2011年3月10日

食事療法の嘘?本当?
-ダイエットは代謝改善-


ダイエットの定義は「健康のための食事療法」ですから、健康になるということが最も大切な目的です。代謝が正常化する結果として適正な体重になります。太り過ぎている人は痩せ、痩せすぎている人は筋肉や骨が充実して強くて引き締まった体になります。

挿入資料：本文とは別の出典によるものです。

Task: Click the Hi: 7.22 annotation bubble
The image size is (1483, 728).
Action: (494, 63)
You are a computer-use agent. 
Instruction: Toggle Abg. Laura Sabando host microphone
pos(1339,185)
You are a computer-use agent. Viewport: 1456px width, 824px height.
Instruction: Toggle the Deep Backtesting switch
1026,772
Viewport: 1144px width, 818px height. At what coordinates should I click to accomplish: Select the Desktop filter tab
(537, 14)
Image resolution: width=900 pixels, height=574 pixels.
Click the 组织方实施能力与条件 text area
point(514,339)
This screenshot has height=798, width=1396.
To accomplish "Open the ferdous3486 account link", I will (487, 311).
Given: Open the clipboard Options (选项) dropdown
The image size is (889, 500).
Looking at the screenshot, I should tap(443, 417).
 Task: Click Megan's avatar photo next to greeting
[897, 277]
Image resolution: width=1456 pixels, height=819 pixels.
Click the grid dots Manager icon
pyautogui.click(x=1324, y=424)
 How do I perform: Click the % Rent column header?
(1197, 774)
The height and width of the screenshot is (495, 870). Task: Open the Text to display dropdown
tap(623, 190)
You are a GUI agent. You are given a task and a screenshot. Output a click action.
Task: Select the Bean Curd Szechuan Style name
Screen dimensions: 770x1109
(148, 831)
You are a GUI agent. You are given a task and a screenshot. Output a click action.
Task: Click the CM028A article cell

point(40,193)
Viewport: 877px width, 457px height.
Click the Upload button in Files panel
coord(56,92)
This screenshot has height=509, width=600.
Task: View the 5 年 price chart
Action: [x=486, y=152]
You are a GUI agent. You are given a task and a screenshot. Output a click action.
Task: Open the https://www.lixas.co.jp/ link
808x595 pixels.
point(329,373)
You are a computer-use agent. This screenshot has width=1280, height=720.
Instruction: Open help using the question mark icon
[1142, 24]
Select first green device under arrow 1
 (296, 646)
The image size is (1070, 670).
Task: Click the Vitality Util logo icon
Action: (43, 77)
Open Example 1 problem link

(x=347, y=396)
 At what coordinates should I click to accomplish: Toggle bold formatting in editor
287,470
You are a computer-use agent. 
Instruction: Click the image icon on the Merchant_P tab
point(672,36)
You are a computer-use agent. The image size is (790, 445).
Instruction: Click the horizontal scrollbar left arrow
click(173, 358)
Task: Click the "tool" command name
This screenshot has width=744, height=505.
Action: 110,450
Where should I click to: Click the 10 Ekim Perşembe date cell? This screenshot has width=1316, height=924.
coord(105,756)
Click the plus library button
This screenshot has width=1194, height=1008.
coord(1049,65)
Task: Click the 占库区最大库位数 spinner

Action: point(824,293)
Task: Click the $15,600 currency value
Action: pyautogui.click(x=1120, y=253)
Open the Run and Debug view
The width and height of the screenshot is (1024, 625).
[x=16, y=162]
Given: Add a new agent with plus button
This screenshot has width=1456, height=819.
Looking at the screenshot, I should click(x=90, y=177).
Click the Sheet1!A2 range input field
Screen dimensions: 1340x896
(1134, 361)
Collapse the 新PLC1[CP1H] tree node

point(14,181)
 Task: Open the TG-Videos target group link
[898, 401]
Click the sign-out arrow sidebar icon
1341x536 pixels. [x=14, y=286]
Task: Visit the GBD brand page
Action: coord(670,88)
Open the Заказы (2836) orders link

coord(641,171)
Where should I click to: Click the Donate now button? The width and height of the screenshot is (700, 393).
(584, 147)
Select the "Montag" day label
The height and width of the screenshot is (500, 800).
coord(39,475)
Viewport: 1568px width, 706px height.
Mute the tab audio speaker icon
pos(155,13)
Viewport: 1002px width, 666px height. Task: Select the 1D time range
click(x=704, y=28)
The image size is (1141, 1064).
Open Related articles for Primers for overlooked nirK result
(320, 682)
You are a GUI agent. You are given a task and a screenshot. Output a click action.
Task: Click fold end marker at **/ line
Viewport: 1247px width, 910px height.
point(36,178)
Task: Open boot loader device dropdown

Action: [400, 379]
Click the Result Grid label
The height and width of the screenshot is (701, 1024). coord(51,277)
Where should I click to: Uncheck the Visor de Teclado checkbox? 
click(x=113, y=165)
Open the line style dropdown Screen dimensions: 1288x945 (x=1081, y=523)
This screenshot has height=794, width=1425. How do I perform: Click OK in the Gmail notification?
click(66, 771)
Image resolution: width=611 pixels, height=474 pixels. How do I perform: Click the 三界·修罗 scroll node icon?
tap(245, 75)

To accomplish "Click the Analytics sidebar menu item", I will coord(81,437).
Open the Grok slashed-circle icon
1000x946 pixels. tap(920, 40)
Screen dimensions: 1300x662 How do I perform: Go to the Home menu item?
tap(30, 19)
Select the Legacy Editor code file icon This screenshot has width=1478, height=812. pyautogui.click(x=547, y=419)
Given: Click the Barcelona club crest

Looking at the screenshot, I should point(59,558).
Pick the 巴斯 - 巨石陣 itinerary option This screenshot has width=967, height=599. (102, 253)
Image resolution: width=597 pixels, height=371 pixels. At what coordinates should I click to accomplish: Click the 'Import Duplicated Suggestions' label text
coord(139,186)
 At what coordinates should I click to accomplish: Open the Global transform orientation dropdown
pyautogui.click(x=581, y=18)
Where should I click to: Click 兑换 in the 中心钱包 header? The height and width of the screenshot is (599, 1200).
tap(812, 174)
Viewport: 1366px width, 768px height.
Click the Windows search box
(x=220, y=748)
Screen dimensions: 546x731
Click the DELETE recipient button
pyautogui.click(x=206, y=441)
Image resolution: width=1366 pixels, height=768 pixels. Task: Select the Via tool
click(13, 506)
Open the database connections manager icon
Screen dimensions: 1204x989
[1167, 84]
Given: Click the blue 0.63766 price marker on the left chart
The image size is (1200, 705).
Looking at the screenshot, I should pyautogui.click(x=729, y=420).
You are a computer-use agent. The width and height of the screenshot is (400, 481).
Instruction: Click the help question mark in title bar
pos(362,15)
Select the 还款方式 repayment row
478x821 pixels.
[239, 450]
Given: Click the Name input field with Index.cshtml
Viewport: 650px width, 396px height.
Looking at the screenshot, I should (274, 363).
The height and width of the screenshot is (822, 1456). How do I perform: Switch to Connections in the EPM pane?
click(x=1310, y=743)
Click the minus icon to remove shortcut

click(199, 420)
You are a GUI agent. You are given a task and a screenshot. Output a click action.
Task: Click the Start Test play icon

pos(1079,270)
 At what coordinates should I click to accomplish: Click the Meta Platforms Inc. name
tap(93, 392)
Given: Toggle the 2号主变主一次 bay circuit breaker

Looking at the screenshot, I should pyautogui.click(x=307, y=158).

特定健康診査(いわゆるメタボ検診)で腹囲を測定することになったのはウエスト/ヒップ比が内臓脂肪と相関があるというデータが根拠になっています。ただし腹囲は体格や腹部のガスなどの影響も受けるので不正確ですから、血液検査で代謝の状態を調べるのが最も確実でしょう。

一見痩せて見えて体重がそれほど多くなくても肝臓に脂肪がたまっていたり内臓脂肪が多かったりする方は隠れメタボリック症候群です。内臓脂肪が増える背景には必ず代謝の問題があります。代謝を改善すべく正しいダイエットに励んだ方がよいのです。

内臓脂肪の原因は急激な血糖値の上昇と必須栄養素の不足です。カロリー源がエネルギーに変わるには酵素とビタミン、ミネラルが必要ですね。炭水化物中心の食生活ではカロリー源がどんどん入ってくるのにエネルギーに変換する装置が止まった状態になっています。また糖分や炭水化物を食べた後は血糖値が急激に上がるために、インスリンが過剰に分泌されます。インスリンは「蓄えさせるホルモン」ですから細胞にとりこまれたぶどう糖は貯蓄型の中性脂肪に変わって脂肪細胞が肥大化していきます。誤解している人が多いのですが炭水化物を過剰に食べると脂肪が増えるのです。脂肪を食べすぎて脂肪が増えているのではありません。(お断り:肥満遺伝子の影響で痩せにくい方は摂取カロリーも減らす必要があります。)

脂肪細胞が肥大化すると分泌するアディポサイトカインのバランスが変わり高血圧、高尿酸血症、脂質代謝異常が起こりやすくなります。ひいては動脈硬化や脳卒中、心筋梗塞などが起こりやすくなります。

絶食を中心とした急激な減量は脱水と血栓ができやすい状態を引き起こすので注意が必要です。食べずに急激に運動をしたりすると心筋梗塞になって倒れることがあります! 健康のためのダイエットのはずだったのに本末転倒です。たんぱく質とビタミン、ミネラルをたっぷり含んだ食材と水分を摂り、炭水化物と糖質を減らし、食後に軽く体を動かしたり散歩したりする程度の運動でゆるやかに体重を減らしていきます。

美しさのために痩せたい人も必須栄養素をしっかり摂りましょう。肌がボロボロ、髪がガサガサ、目がうつろでは痩せても美しいとは言えません。美しさは心身ともに健康な内面から! ですよね。